2014-05-17 01:26:11 | 日記
●倒れて以来の外泊が、すぐそこに迫っている。「家に帰る」ということがこれほど大変だとは思わなかった。

[1992年12月26日(土)]
・仕事。病院へは行けず。

・留守中、息子がベッド持ってきてくれた。

[1992年12月27日(日)]
・病院、午前中に着く。リハビリも他の訓練も来年1/5まで休みとなる。昨日1階の売店まで自分で紙オムツ買いに行ってきたという。

・外泊まであと二日。どんな思いで自宅で休みたいか考えれば、口に出して言わないだけに、言葉に詰まる思いだ。

[1992年12月28日(月)]
・明日、外泊迎えのため、会社17時であがる。私事で会社の皆さんに本当に迷惑かけっぱなしで申し訳なく。助かります。

・帰宅後、ベッドの柵づくり。

[1992年12月29日(火)]
・本日より外泊。息子も来て迎えに出発。病院着9:30。ナースセンターの皆さんに挨拶し10:30頃病院発。12:00、家に着く。

・思えば3/27朝、M医科大学病院に行って以来約10か月。途中家に帰りたいと思ったこともあったろうに、今までよくこらえた。短い時間だがゆっくり休むといい。

・同じ病室で残るのはWさんだけ。
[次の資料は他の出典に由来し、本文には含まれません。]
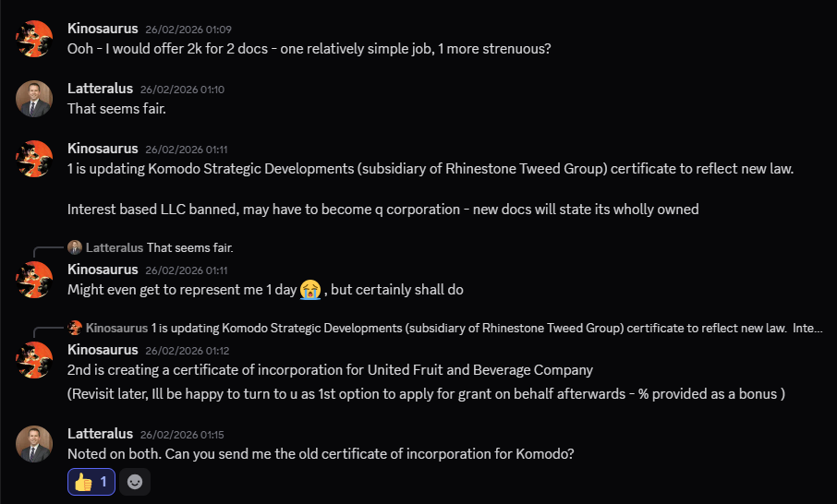Click Kinosaurus name in the reply preview
The height and width of the screenshot is (504, 837).
[x=116, y=328]

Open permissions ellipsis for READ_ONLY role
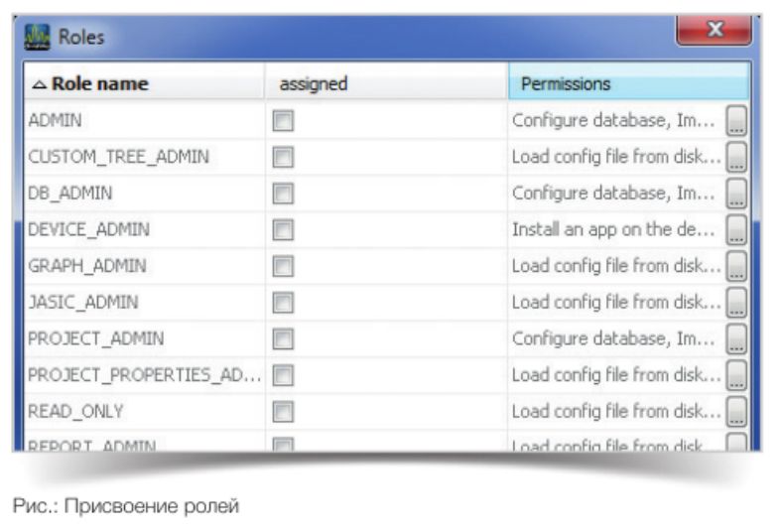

事情あってのことだとは思うが、何か気の毒で申し訳ない気がする。

・帰宅後、一番気がかりだった4階までの階段、息子が背負って上がりきる。次回帰宅の時は1階。階段の心配はなくなる予定だ。

[1992年12月30日(水)]
・7:00起床。7:40朝食。うまそうに食べる。病院借用の車椅子と食事のときは取り付けテーブル使用。午前中K先生見える。しばし話して帰る。餅をいただく。恐縮。
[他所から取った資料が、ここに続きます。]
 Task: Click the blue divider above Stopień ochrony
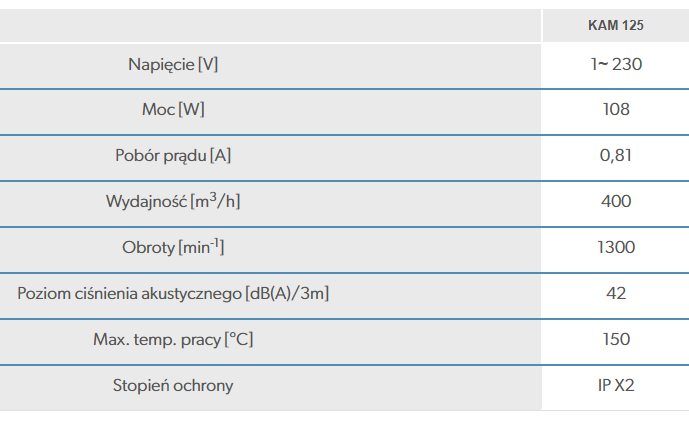coord(344,365)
・午後、Aさん、Fさん、Y先生来てにぎやかに話す。笑い見える。皆さんから果物いただく。

・長兄のところからまた荷物届く。こんにゃく、銀杏、みそ、みそ漬け等々。いつも申し訳ない。夜、御礼の電話。

・隣のSさんより京都土産いただく。感謝。

・夕方、民生委員の方見えて慰問金(2,500円)くださる。(川崎市社会福祉協議会より)

・夜、息子来る。引っ越し他打合せする。2月14日ころどうかということで進めて行くことにする。

・昨夜はトイレのため2回起こす。他に変わったことなし。入浴は、浴槽には入らずシャワーのみにする。移動と言葉以外は何とかわれわれの力で運びそうだ。やるだけやってみるだけだ。

・22時就寝。



●書いていて思ったが父の物言いは決定的に上から目線だ。「ゆっくり休むといい」って、王様かい。

●一番の問題は、本人がそのことをほぼ自覚していないということであった。最後まで治らなかったなあ。